MAY 24 Jindal administration officials announced Thursday that the privatization of public health care is going to cost a lot more than they budgeted for, the Advocate reports here. "I'm so surprised," said no one. Anywhere. The cost they're projecting now is more than $1 billion - a lot more than the $626 million budgeted for it. And, it's more than it cost the state to operate those hospitals. So why are we doing this again?
MAY 24 Blogger CB Forgotston ridicules the recent PR campaign by the state GOP in the wake of a legislative auditor's request to both major parties. The GOP (apparently unaware that the Dems got the same request) started yammering about being targeted because it had "killed" a tax increase. CB finds that laughable, but it's also pretty funny that the GOP was comparing this episode to the IRS scandal (Because the President has so much to do with our state auditor. Right?).
MAY 24 Politico details some recent fund-raising efforts by Sen. David Vitter, which have raised the question of his future political plans. This time, it is a $5,000 per head "bayou weekend" that includes "Cajun cooking" and an all-caps "alligator hunt," the story reports. Funds raised go to a super PAC that can spend money to support Vitter in federal or state races, the story points out.
MAY 24 The pink building on Royal in the quarter was sold at a sheriff's sale Thursday, this Picayune story reports. An injunction that would have halted the sale wasn't enforced because the family failed to post a $150,000 bond, the story reports. So the owner of the mortgages on the building bought it, for nearly $7 million. Now the feuding family will have to negotiate with that company to get a lease on the building that has housed their business for close to 60 years.

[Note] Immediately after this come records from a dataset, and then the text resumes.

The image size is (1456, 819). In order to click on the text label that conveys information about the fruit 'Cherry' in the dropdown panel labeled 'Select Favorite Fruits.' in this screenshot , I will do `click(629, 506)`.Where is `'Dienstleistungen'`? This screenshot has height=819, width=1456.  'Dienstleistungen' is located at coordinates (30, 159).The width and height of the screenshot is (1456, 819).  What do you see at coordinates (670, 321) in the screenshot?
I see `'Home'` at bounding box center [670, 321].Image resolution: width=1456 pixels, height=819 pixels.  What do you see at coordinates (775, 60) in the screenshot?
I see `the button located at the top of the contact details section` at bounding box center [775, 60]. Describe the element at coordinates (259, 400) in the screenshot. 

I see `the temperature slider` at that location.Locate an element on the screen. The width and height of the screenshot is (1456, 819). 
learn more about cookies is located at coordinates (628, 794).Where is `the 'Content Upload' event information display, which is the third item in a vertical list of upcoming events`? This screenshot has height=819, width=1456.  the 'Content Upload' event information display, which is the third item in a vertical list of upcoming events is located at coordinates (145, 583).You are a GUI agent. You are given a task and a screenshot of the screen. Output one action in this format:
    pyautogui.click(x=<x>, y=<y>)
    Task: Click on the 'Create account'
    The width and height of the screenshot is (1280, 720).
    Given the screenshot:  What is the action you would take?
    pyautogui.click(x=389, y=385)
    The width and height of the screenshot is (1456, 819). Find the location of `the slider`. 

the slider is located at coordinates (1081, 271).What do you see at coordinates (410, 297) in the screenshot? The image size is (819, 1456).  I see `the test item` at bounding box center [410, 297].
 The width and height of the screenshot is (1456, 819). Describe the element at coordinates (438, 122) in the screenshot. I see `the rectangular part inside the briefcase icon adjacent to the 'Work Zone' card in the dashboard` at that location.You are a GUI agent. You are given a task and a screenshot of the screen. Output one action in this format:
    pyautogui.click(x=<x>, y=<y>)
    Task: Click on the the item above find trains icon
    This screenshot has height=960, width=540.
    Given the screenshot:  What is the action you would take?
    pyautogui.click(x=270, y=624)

MAY 23 This post in Louisiana Voice tells us about a bill by a Winnsboro lege that would require all public high school students to take at least one Course Choice online class in order to graduate. (What?) Blogger Tom Aswell says it's a monument to "waste and corruption," especially in light of the problems he's exposed with the program in recent weeks. Idaho had a similar program, but voters removed it by a 2-1 margin, Aswell says.